## Work to be completed
Recast everything from the line containing "This screenshot has height=735, width=1536." down to the end of the material as a Markdown table with the columns Row and Line, leaving out any blank lines.

[begin Entries shown]

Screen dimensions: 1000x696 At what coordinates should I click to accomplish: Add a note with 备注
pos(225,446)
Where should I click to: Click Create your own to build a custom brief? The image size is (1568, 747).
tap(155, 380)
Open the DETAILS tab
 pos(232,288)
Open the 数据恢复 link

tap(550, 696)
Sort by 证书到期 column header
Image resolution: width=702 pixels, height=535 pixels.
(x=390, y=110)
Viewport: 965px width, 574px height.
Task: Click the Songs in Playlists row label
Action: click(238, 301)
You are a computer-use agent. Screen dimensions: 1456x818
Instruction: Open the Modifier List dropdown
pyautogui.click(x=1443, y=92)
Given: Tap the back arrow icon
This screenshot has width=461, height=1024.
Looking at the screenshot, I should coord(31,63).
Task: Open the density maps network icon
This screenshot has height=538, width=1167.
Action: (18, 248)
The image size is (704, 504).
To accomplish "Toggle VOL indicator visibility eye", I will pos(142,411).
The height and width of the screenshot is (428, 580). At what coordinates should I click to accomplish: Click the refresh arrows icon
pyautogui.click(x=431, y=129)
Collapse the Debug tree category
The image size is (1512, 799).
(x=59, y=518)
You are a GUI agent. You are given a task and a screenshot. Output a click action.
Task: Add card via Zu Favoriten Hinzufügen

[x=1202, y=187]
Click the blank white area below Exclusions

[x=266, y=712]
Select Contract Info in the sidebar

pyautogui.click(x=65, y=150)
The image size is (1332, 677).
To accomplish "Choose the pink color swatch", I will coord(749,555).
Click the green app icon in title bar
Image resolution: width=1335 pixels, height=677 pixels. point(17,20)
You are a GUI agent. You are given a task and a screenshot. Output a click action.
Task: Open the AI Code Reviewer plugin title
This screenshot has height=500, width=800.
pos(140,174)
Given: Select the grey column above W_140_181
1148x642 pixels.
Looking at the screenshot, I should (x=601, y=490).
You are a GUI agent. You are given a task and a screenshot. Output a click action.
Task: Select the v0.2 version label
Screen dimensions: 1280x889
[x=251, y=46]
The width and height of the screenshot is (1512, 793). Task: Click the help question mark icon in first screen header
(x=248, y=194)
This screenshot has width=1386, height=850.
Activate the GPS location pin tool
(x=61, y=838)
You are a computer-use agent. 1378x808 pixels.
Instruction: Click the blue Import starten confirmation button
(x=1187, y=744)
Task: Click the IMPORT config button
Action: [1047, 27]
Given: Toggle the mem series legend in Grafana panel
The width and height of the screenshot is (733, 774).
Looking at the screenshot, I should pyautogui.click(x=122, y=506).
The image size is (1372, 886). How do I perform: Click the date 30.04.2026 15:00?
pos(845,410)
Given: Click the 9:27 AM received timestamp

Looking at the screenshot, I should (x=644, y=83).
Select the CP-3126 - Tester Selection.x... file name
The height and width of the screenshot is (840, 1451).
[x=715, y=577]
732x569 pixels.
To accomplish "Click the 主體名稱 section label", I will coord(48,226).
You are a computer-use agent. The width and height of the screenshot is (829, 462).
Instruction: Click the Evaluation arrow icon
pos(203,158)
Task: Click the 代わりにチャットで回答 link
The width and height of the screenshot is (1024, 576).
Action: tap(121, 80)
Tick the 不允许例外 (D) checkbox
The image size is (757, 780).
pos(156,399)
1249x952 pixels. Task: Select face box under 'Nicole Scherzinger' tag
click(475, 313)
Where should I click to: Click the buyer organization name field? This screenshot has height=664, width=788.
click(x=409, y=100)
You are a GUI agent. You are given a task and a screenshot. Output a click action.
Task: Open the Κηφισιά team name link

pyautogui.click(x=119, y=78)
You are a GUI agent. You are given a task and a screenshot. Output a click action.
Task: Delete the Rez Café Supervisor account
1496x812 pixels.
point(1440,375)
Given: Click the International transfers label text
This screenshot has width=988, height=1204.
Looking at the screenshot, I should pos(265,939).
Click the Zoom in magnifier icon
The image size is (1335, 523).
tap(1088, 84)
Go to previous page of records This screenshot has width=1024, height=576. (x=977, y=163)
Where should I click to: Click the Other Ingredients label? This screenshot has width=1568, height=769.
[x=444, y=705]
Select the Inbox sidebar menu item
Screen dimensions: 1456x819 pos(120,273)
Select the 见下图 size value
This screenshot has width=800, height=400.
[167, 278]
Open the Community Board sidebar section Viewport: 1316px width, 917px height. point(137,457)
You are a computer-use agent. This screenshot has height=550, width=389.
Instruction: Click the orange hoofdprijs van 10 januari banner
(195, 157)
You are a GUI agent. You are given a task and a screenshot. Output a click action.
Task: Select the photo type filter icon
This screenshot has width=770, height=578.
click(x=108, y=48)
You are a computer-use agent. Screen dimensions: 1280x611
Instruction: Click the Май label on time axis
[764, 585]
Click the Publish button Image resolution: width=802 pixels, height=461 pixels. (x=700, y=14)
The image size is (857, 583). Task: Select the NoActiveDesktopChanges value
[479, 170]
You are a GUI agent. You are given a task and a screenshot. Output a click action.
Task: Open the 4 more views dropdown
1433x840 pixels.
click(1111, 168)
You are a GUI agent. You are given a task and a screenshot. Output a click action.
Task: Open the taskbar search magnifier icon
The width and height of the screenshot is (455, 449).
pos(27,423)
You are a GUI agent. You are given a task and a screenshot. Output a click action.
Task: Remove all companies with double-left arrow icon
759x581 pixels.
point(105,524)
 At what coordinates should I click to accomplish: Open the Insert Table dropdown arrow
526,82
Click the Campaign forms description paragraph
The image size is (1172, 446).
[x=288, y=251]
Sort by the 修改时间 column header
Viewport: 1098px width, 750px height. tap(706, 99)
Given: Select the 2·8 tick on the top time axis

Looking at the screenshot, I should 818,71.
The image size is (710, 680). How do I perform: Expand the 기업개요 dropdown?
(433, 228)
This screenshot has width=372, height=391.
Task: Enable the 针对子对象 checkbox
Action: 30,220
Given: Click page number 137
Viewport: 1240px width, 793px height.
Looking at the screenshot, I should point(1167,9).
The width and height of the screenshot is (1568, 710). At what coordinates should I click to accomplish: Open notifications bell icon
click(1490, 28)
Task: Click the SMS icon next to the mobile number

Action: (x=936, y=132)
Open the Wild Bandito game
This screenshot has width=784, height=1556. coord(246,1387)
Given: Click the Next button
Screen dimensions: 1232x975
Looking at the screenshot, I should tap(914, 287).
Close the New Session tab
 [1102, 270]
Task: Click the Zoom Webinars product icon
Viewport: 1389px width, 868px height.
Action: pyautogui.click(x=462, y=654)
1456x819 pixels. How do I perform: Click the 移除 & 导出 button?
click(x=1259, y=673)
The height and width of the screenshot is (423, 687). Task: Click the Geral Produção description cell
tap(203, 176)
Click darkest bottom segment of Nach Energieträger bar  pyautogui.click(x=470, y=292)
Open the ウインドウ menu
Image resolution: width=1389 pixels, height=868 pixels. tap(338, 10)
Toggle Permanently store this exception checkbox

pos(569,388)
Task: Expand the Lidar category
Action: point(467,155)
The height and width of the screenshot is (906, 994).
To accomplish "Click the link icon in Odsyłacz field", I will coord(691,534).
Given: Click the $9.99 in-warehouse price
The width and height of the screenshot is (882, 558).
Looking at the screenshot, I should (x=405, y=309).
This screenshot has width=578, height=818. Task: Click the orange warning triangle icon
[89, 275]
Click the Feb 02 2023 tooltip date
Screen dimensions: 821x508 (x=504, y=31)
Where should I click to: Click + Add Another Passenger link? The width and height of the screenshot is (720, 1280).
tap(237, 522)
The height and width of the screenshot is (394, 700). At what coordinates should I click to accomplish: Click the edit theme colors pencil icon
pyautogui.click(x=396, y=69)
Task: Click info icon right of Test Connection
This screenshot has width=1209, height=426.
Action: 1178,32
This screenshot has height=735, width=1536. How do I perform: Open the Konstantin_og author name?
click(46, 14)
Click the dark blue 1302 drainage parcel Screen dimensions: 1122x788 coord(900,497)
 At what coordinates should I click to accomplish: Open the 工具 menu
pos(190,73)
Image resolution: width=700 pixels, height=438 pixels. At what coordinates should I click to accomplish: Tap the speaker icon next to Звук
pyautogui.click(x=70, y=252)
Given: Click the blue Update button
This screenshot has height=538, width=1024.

[end Entries shown]

## Full response
| Row | Line |
|---|---|
| 1 | This screenshot has height=735, width=1536. How do I perform: Open the Konstantin_og author name? |
| 2 | click(46, 14) |
| 3 | Click the dark blue 1302 drainage parcel Screen dimensions: 1122x788 coord(900,497) |
| 4 |  At what coordinates should I click to accomplish: Open the 工具 menu |
| 5 | pos(190,73) |
| 6 | Image resolution: width=700 pixels, height=438 pixels. At what coordinates should I click to accomplish: Tap the speaker icon next to Звук |
| 7 | pyautogui.click(x=70, y=252) |
| 8 | Given: Click the blue Update button |
| 9 | This screenshot has height=538, width=1024. |